Work order: Provide again, from the entries below, every line from the one containing "[Email this] (362, 1337)" through the one containing "[African Grey Parrot for Sale] (180, 115)", exactly as written, and no other line.

+++ Data for review

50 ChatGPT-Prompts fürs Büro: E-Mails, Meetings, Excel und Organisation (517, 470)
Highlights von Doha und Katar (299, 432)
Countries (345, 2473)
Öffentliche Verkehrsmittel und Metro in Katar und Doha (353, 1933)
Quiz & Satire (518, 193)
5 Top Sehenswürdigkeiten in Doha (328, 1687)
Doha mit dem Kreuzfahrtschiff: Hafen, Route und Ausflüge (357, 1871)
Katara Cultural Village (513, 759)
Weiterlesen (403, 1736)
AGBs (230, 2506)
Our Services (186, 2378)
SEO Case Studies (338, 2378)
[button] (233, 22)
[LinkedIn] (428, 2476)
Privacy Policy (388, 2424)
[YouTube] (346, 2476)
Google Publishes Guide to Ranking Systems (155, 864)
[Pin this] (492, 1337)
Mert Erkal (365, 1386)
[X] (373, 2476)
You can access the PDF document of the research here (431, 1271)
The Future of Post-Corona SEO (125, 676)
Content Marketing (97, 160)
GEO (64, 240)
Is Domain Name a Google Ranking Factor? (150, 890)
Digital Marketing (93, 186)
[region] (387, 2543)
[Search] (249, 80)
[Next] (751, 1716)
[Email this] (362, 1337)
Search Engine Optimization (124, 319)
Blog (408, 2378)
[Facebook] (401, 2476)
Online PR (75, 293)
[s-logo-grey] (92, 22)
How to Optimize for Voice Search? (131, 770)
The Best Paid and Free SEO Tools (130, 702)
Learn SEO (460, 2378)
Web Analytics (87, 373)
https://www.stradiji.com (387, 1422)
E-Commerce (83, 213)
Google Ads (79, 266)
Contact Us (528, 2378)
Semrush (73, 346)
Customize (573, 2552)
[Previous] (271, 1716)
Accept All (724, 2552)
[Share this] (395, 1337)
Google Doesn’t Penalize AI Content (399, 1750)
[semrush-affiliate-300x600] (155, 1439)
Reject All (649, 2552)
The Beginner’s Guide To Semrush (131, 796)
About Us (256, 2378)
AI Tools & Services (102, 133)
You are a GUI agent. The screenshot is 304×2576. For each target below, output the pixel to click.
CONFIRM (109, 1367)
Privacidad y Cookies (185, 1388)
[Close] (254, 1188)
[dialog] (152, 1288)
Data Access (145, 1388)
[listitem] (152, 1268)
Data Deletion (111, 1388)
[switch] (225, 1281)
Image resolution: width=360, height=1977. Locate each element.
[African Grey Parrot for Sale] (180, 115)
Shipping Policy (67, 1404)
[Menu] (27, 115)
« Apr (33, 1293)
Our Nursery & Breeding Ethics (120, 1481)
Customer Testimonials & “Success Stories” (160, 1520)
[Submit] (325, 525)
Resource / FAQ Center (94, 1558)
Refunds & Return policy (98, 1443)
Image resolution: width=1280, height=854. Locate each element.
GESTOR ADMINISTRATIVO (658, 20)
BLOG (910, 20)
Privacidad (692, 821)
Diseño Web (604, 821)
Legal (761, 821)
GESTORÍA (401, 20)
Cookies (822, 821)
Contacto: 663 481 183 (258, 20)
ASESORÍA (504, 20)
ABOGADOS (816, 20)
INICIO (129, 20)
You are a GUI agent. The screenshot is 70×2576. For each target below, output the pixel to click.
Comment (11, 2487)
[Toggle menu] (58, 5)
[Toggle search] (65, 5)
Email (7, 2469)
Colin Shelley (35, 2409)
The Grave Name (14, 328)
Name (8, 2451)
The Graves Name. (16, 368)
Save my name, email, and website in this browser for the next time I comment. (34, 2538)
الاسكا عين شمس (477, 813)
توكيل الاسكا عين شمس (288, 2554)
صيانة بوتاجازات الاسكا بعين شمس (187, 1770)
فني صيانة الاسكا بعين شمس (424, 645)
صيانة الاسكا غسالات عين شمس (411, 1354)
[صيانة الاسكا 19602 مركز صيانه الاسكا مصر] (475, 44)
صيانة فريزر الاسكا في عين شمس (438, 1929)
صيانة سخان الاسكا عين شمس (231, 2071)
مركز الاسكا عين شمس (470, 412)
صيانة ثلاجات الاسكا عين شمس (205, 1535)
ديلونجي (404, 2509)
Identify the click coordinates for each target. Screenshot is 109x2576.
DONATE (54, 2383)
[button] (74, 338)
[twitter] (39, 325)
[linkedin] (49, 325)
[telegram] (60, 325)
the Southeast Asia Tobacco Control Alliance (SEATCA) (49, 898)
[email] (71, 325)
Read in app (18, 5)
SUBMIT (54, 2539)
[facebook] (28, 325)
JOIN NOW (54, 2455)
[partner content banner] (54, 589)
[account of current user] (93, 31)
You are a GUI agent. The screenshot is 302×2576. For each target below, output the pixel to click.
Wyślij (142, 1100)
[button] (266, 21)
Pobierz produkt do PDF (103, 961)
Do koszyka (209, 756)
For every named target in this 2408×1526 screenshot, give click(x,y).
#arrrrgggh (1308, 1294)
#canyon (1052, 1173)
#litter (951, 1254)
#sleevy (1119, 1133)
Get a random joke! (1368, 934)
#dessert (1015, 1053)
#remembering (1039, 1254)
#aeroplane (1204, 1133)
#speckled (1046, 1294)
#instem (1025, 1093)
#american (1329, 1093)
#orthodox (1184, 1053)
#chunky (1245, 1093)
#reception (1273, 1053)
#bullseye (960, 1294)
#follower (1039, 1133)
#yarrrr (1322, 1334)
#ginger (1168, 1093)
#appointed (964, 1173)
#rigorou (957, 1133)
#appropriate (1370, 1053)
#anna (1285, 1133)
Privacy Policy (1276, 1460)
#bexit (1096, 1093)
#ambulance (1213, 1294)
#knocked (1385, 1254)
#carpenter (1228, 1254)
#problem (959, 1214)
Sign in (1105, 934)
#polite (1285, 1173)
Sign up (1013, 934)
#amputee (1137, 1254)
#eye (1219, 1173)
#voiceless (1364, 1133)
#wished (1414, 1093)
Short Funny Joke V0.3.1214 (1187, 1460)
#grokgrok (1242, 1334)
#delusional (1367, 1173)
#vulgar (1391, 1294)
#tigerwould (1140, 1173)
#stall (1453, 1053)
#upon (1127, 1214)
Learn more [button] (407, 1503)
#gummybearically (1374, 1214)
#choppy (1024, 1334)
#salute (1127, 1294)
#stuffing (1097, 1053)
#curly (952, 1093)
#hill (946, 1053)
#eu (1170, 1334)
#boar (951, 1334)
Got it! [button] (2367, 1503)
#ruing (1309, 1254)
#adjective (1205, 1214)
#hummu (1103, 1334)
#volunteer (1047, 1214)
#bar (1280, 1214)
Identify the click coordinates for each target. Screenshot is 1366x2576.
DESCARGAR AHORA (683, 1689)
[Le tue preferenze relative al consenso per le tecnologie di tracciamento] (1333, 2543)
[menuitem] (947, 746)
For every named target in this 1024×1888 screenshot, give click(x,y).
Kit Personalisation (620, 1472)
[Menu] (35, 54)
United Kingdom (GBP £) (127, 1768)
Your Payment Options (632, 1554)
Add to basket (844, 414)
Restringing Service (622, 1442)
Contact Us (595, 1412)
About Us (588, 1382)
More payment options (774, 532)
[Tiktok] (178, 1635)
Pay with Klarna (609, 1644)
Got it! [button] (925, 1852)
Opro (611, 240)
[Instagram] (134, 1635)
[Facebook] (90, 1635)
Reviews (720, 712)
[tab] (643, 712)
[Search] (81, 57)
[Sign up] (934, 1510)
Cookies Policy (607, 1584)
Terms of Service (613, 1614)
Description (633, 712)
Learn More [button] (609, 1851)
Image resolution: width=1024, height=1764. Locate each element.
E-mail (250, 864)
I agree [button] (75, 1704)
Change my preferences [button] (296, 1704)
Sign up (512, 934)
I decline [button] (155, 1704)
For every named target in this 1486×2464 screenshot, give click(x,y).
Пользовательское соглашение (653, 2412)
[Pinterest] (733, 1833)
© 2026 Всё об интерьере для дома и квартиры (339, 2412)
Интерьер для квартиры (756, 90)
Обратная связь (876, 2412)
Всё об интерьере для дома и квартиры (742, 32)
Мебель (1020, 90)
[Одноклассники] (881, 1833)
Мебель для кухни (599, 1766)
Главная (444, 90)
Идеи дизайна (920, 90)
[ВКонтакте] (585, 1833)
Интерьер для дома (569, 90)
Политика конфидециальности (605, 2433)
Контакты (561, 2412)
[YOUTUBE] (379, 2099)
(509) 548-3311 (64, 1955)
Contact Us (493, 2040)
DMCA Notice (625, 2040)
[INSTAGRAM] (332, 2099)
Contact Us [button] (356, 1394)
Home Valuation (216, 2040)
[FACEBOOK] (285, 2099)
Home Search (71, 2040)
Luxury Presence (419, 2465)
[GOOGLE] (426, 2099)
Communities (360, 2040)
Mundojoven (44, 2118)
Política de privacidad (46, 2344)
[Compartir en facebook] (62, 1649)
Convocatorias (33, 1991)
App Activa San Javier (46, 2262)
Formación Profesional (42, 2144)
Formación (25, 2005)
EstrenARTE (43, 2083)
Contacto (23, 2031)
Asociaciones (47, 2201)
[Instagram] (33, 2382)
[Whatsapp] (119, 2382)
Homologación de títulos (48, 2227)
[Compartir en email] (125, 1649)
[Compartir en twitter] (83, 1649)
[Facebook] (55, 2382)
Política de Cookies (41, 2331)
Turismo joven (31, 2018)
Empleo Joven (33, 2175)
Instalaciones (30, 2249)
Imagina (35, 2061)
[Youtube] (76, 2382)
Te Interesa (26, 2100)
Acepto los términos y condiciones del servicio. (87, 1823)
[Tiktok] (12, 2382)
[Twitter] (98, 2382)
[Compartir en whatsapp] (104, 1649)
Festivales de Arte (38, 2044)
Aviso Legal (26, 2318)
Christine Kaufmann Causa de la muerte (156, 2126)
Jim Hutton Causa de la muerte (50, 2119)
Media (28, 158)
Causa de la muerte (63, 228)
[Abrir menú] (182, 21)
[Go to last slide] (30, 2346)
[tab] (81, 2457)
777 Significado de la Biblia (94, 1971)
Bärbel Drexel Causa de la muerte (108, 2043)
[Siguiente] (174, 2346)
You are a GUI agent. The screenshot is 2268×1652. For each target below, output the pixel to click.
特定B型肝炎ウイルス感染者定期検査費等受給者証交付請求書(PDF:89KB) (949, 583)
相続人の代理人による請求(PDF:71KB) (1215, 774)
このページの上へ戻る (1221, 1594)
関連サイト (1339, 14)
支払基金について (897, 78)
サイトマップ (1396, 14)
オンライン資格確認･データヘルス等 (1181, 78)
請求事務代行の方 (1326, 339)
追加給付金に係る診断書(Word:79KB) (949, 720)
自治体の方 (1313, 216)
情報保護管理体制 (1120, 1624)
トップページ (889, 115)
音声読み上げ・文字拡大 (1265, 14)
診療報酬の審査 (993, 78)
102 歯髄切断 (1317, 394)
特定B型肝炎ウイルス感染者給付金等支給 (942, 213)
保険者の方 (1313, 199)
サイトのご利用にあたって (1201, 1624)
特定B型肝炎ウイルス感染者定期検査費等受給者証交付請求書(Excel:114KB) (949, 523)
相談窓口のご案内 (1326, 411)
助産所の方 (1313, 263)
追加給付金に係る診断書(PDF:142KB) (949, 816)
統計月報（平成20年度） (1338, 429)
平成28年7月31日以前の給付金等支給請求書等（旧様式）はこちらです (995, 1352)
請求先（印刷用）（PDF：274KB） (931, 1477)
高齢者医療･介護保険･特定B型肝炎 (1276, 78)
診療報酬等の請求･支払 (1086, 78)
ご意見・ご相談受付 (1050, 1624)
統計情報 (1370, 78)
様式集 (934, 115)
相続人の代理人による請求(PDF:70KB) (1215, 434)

++++++

Solution to this exercise:
[Email this] (362, 1337)
Search Engine Optimization (124, 319)
Blog (408, 2378)
[Facebook] (401, 2476)
Online PR (75, 293)
[s-logo-grey] (92, 22)
How to Optimize for Voice Search? (131, 770)
The Best Paid and Free SEO Tools (130, 702)
Learn SEO (460, 2378)
Web Analytics (87, 373)
https://www.stradiji.com (387, 1422)
E-Commerce (83, 213)
Google Ads (79, 266)
Contact Us (528, 2378)
Semrush (73, 346)
Customize (573, 2552)
[Previous] (271, 1716)
Accept All (724, 2552)
[Share this] (395, 1337)
Google Doesn’t Penalize AI Content (399, 1750)
[semrush-affiliate-300x600] (155, 1439)
Reject All (649, 2552)
The Beginner’s Guide To Semrush (131, 796)
About Us (256, 2378)
AI Tools & Services (102, 133)
You are a GUI agent. The screenshot is 304×2576. For each target below, output the pixel to click.
CONFIRM (109, 1367)
Privacidad y Cookies (185, 1388)
[Close] (254, 1188)
[dialog] (152, 1288)
Data Access (145, 1388)
[listitem] (152, 1268)
Data Deletion (111, 1388)
[switch] (225, 1281)
Image resolution: width=360, height=1977. Locate each element.
[African Grey Parrot for Sale] (180, 115)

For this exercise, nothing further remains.